YOUR TASK: Copy exactly the lines starting at the one that contains "Image resolution: width=966" and running through the end of the material below. Exclude any pictures.
====== DATA
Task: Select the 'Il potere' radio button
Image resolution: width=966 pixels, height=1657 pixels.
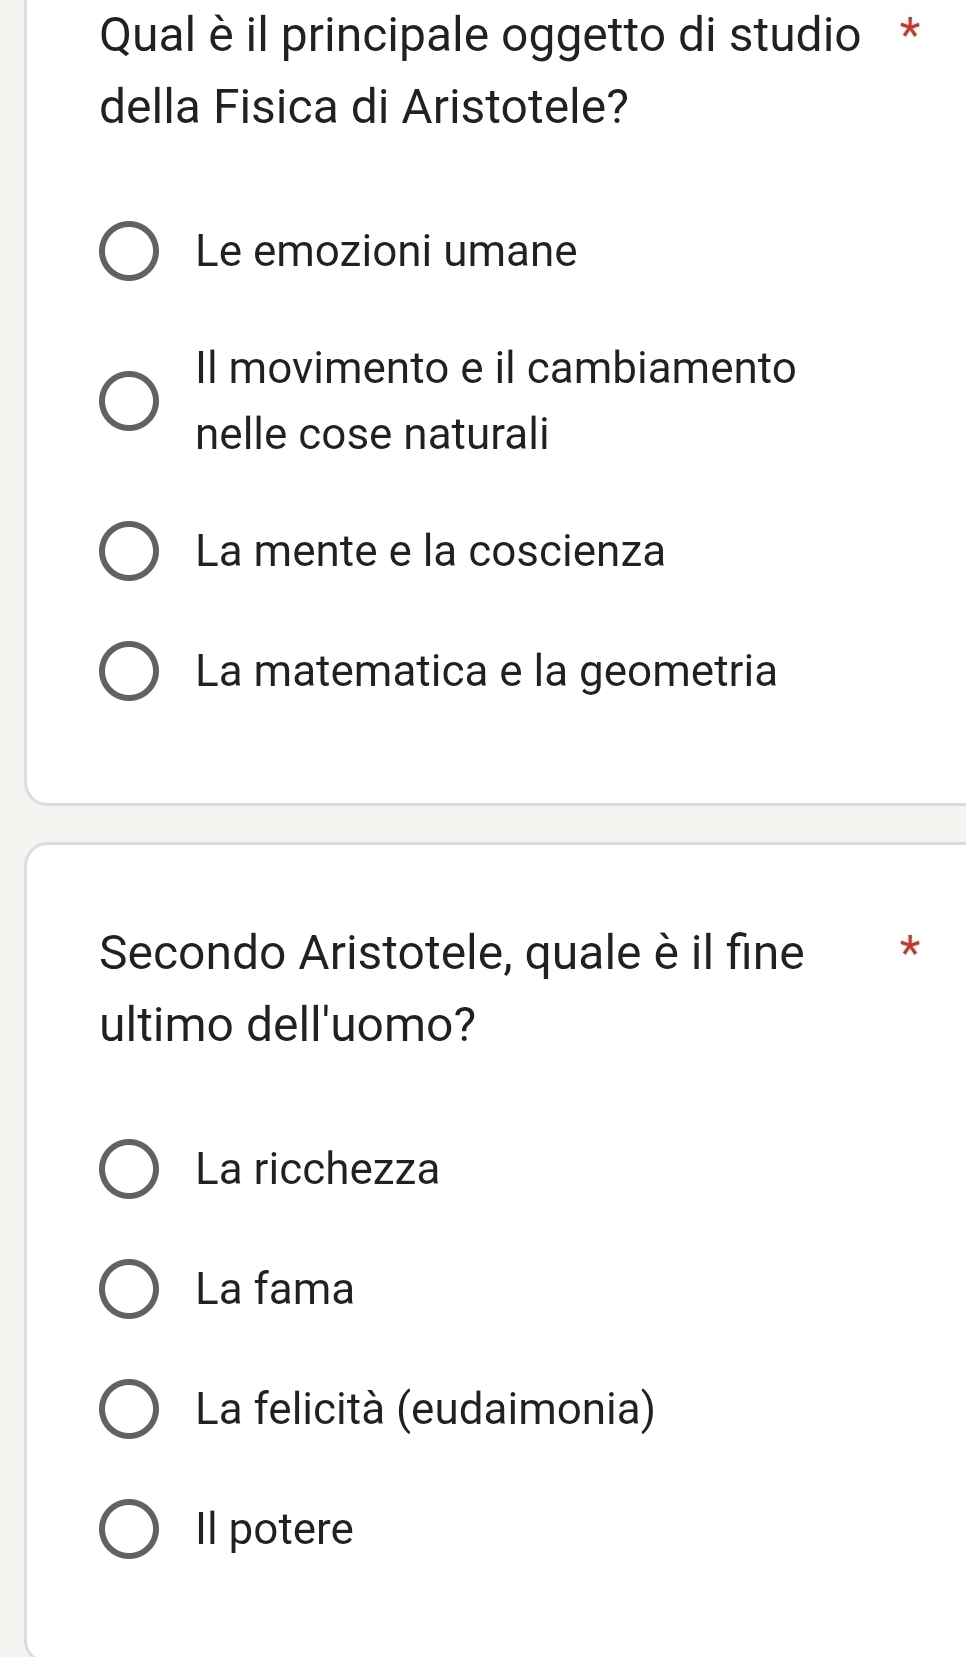Action: click(x=129, y=1529)
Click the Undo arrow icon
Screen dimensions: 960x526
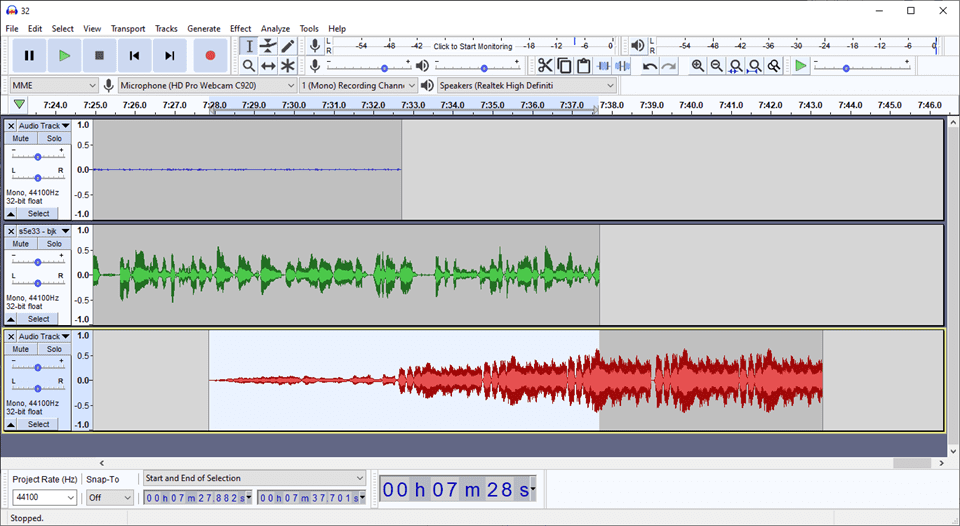pos(650,66)
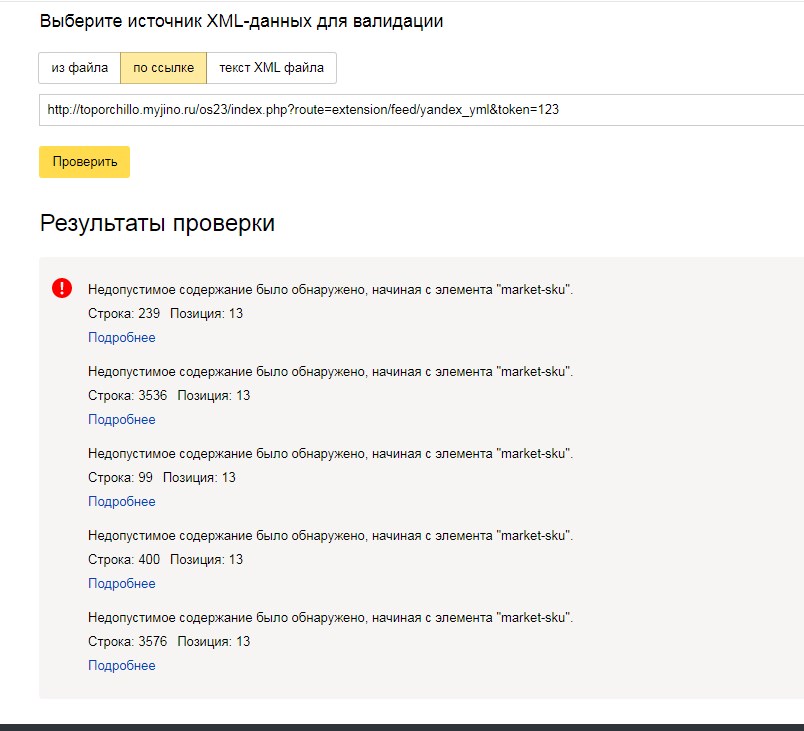View "Подробнее" for the line 3576 error
Screen dimensions: 804x731
[122, 666]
============
FINISHED EXERCISE:
Image resolution: width=966 pixels, height=1657 pixels.
Action: click(x=129, y=1529)
Click the Undo arrow icon
Screen dimensions: 960x526
pos(650,66)
View "Подробнее" for the line 3576 error
Screen dimensions: 804x731
[122, 666]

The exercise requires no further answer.